OPINION

The New Economy of Anger

The ''WhatsApp'' revolution in Lebanon, where a proposed Tax on WhatsApp calls sent up to 17 per cent of the Lebanese Population into the street

In Summary
  • Prolonged stand-offs eviscerate economies, reducing opportunities and accelerate the negative feedback loop
  • People have been pushed to the edge and are taking to the streets. 
Opposition supporters rally against President Nicolas Maduro in Caracas, Venezuela May 3, 2017
Opposition supporters rally against President Nicolas Maduro in Caracas, Venezuela May 3, 2017
Image: REUTERS

The real-time Feed is a c21st Netflix and is both unputdownable and incendiary. From Chile where protestors burned down the headquarters of ENEL [The Electricity Generating Co] after a proposed price increase and a state of emergency has been imposed.

All over Latin America from Peru to Ecuador to Haiti to Honduras, Demonstrators have taken to the Streets. The IMF cut the projected economic growth rate for Latin America from 1.4 per cent to 0.6 per cent, citing domestic policies and the U.S.-China trade war and clearly nose-diving economic opportunity is creating tinder-dry conditions. Of course, no country is as extreme as Venezuela where GDP is down from $350bn in 2012 to an estimated $60bn in 2019. People have been pushed to the edge and are taking to the streets. 

Paul Virilio pronounced in his book Speed and Politics, “The revolutionary contingent attains its ideal form not in the place of production, but in the street, where for a moment it stops being a cog in the technical machine and itself becomes a motor (machine of attack), in other words, a producer of speed.’’

This Phenomenon about which I am speaking is not limited to Latin America. We have recently witnessed the ''WhatsApp'' Revolution in Lebanon, where a proposed Tax on WhatsApp calls sent up to 17 per cent of the Lebanese Population into the street. Iraq is on a Knife Edge. Millions of Algerians sent the wheelchair-bound Bouteflika home not too long ago. Hong Kong remains in open rebellion and trying to shake off the ''Crusher of Bones'' Xi Jinping and his Algorithmic Control. 

The Phenomenon is spreading like wildfire in large part because of the tinder dry conditions underfoot. Prolonged stand-offs eviscerate economies, reducing opportunities and accelerate the negative feedback loop. 

Antonio Gramsci wrote, “The crisis consists precisely in the fact that the old is dying and the new cannot be born; in this interregnum, a great variety of morbid symptoms appear. now is the time of monsters.” 

This level of unhappiness is unprecedented in a time of ''peace'' and in a time when our august financial institutions keep touting about how it has never been so good for the Human Race. 

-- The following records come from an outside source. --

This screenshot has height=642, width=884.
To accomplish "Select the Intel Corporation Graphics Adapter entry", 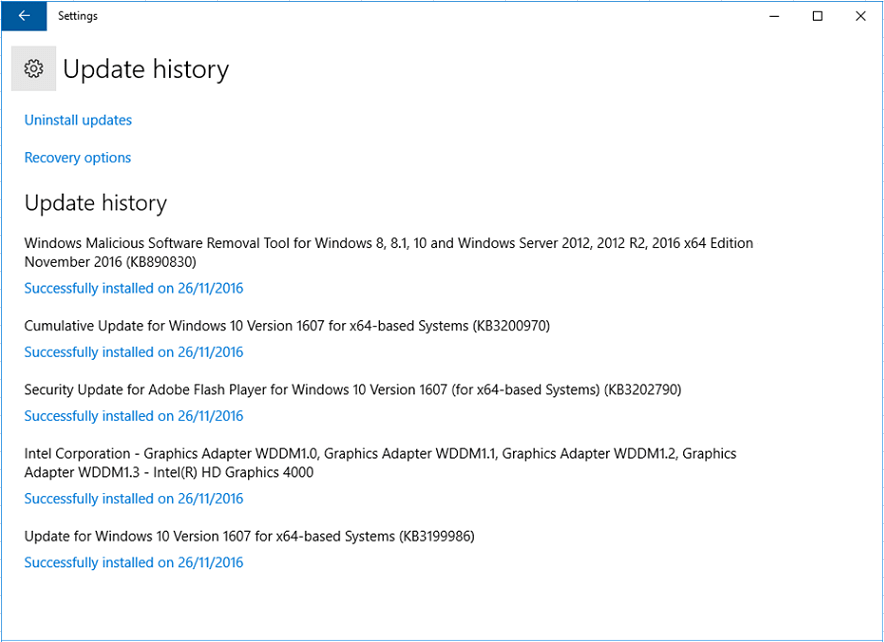I will point(380,463).

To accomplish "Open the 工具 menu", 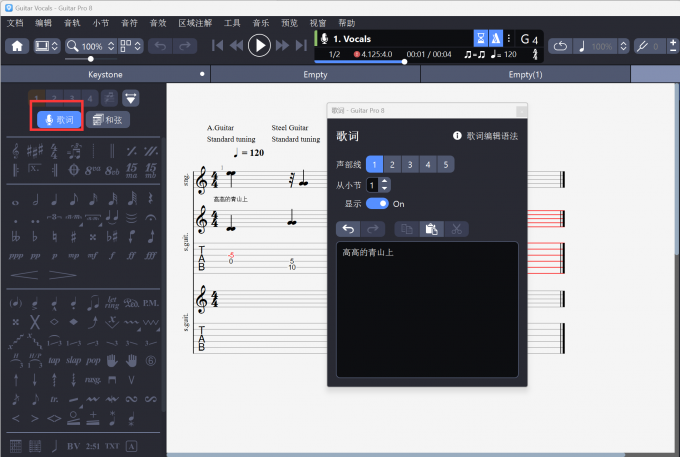I will [232, 22].
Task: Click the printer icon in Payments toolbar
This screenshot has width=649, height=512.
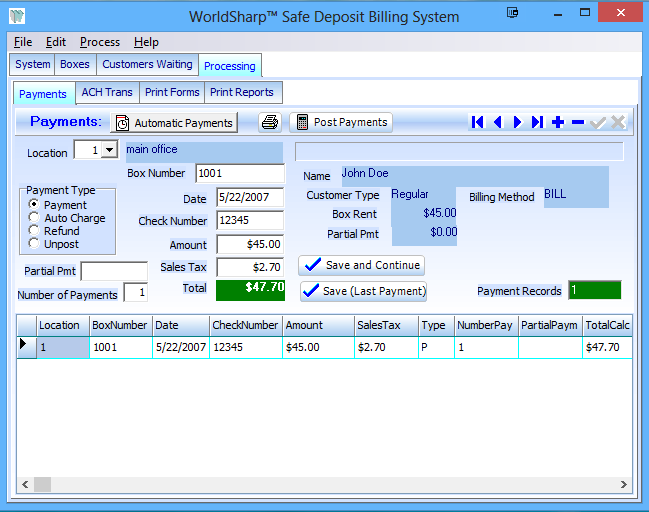Action: pos(269,122)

Dr. Célestin Monga in a recent piece characterised the situation thus

The Great Discordance ''the planet is filled with rage and anger''

The New Economy of Anger ''Anger and discontent levels around the world are high, despite the fact that most available indicators of political and economic progress are better than they have even been''

Leadership in the c21st has become nationalistic and jingoistic, horizons have been narrowed. President Trump is not John F Kennedy. Xi Jinping is all about Han China. Narendra Modi is all about the Hindutva. Boris is all about Brexit. In Africa, other than the Nobel Prize Winner Abiy, who else is sketching out a horizon?  Today’s leadership does not appreciate the humanity of all of its citizens, how can they appreciate the humanity of the world or as Marshall McLuhan once put it:-

“There are no passengers on the spaceship earth. We are all crew.”

Ryszard Kapuściński wrote:- 

“Revolution must be distinguished from revolt, coup d’état, palace takeover. A coup or a palace takeover may be planned, but a revolution—never. Its outbreak, the hour of that outbreak, takes everyone, even those who have been striving for it, unawares. They stand amazed at the spontaneity that appears suddenly and destroys everything in its path. It demolishes so ruthlessly that in the end, it may annihilate the ideals that called it into being.” 

This is a Revolution and it is a Global Phenomenon.

Ryszard Kapucinski also said: "If the crowd disperses, goes home, does not reassemble, we say the revolution is over."

It is not over. More and more people are gathering in the Streets.

Unless we are now going to Xinjiang the Whole World [A Million People Are Jailed at China's Gulags. I managed to escape.

Here’s what really goes on inside @haaretzcom “children are being taken from their parents, who are confined in concentration camps, and being put in Chinese orphanages,” he says. “Women in the camps are receiving inoculations that make them infertile''], the current modus operandi is running on empty.